* start Excerpt provided *
Ian Woodward's Investing Blog

Santa Claus Rally Or Will The Grinch Win?

Last week it looked as if nothing could stop a Santa Claus Rally with a 12% climb out of the doldrums, which was the best bounce in 34 years.  This week is the Grinch’s turn with a 5 to 6% drop in the Indexes and the announcement by the National Bureau of Economic Research (NBER) that we were officially in a Recession since December of 2007.

picture

The next chart shows the swings that have occurred since May 19, 2008 on the S&P 500.  While the last two rallies have been strong bounce plays, the duration of the rallies have been miniscule.  We need a sustained rally of a few weeks for us to have a bona fide Santa Claus Rally which together with the “January Effect” could take us into the New Year.  So far, all we have had are snap backs from short covering and an oversold market, with bottom fishers trying their best to call a bottom.

swings

The latest bad news to put the kibosh on a decent rally so far is the annoucement by the NBER that we are officially in a recession, and the threatening bad news of a rotten jobs report to come.  On the other hand, the Black Good Friday delivered a 3% improvement over last year in the shopping spree by consumers to at least give the retailers’ some hope of a decent outlook for the rest of the season.  Also, let us not forget that the price of Gas at the pump is now cut in half and in most places just below $2.00 a gallon.

For posterity sake, the snapshot below shows the Ten Worst Declines and Rebounds in One Year, so to look on the cheery side of things, we can but “Hope”!
* end Excerpt provided *
◆ **Work instructions**: Please reproduce the Santa Claus Rally post word for word, starting at "The latest bad" and continuing up to and including "below $2.00 a gallon.".
* start Supplied entries *
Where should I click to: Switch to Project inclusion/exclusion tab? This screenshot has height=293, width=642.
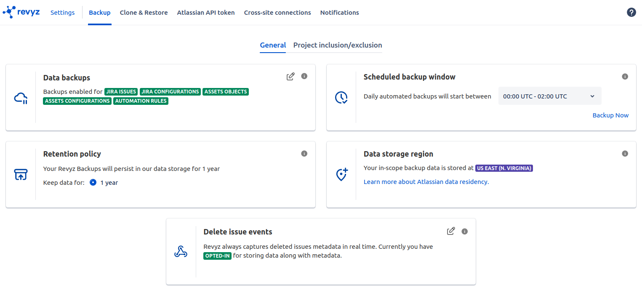tap(338, 45)
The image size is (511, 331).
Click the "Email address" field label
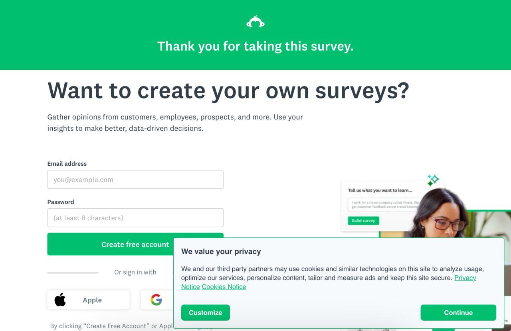click(x=67, y=164)
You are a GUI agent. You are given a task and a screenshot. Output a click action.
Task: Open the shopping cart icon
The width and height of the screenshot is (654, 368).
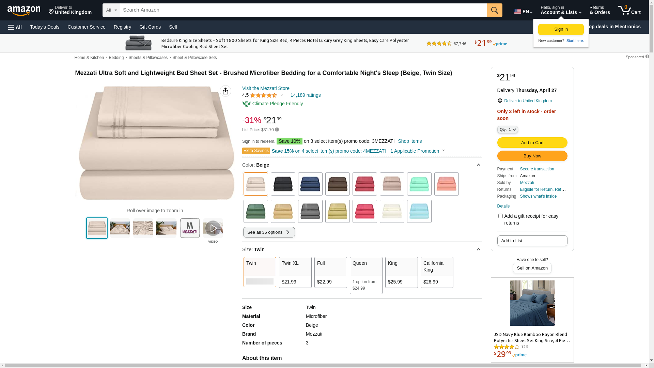(629, 10)
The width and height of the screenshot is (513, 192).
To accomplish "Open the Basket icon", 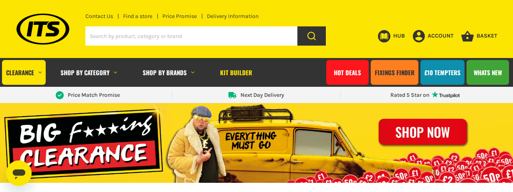I will pyautogui.click(x=467, y=36).
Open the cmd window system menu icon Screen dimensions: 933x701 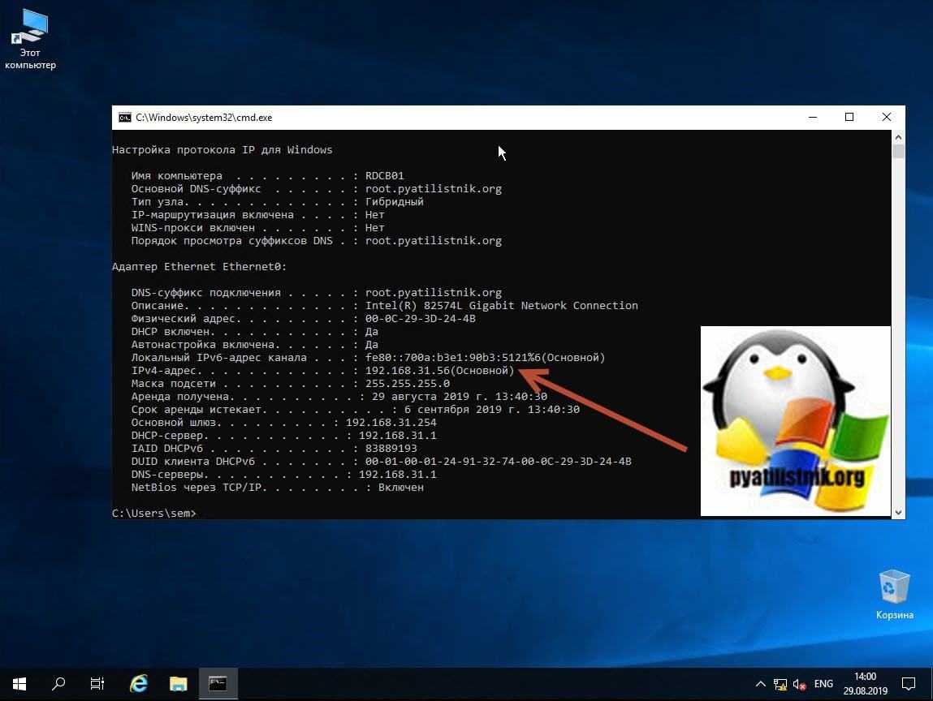[124, 118]
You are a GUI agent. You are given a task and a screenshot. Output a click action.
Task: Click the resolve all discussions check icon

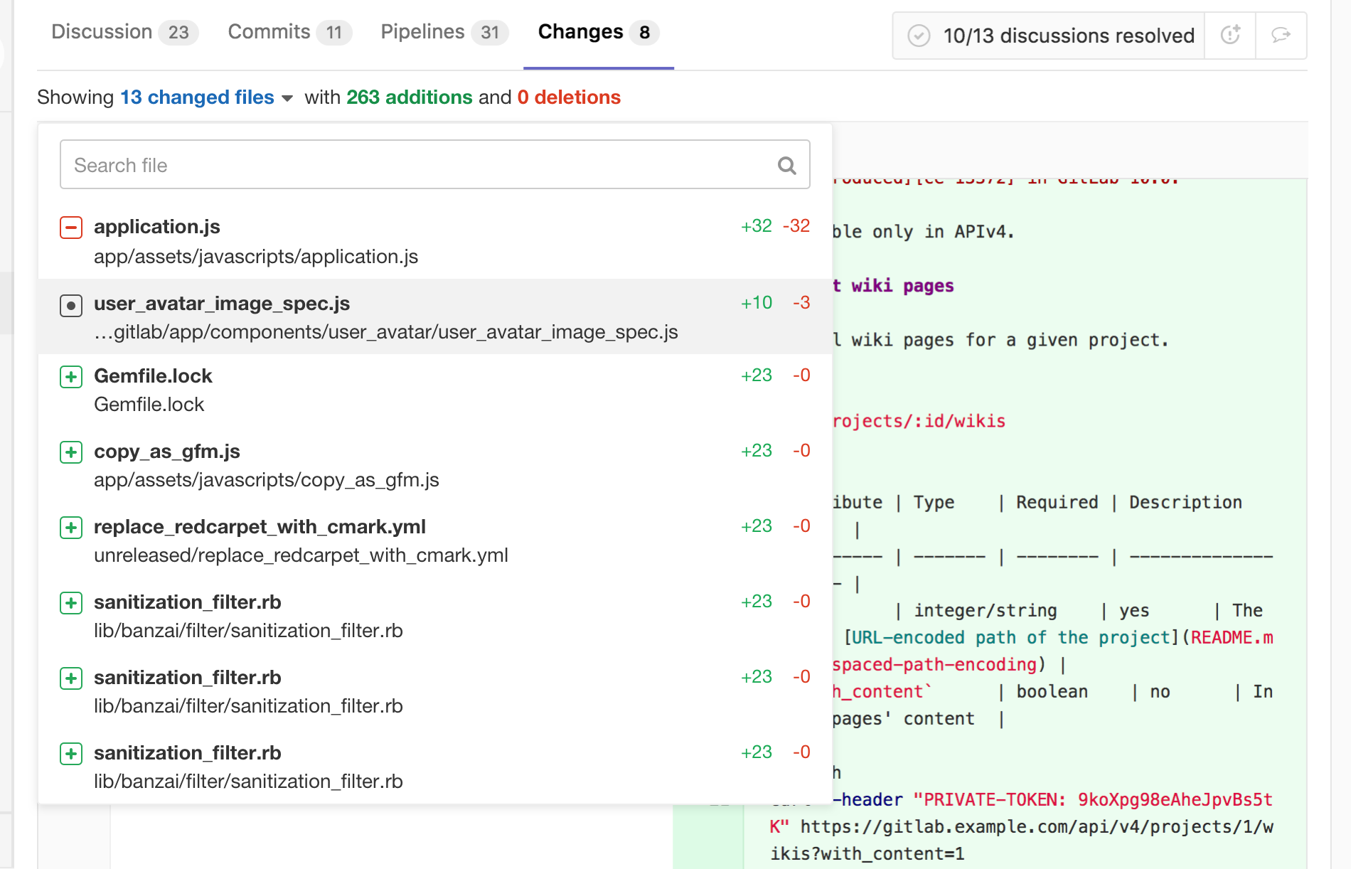click(919, 35)
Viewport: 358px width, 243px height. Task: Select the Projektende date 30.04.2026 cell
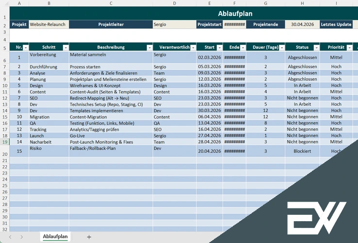302,24
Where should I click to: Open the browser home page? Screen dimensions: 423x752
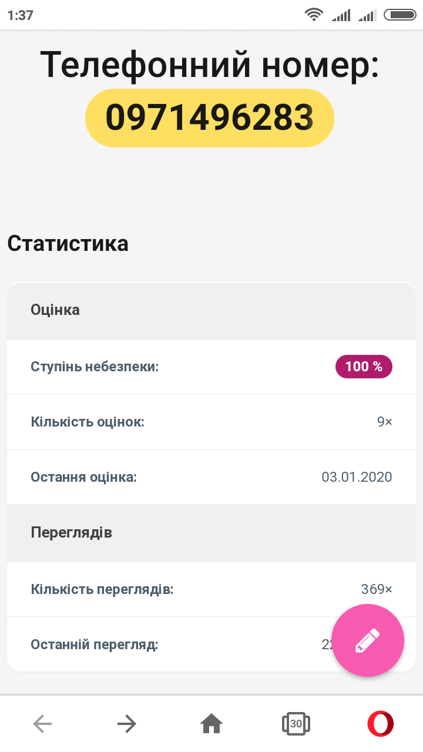(x=212, y=724)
* end Supplied entries *
◆ **Expected answer**:
The latest bad news to put the kibosh on a decent rally so far is the annoucement by the NBER that we are officially in a recession, and the threatening bad news of a rotten jobs report to come.  On the other hand, the Black Good Friday delivered a 3% improvement over last year in the shopping spree by consumers to at least give the retailers’ some hope of a decent outlook for the rest of the season.  Also, let us not forget that the price of Gas at the pump is now cut in half and in most places just below $2.00 a gallon.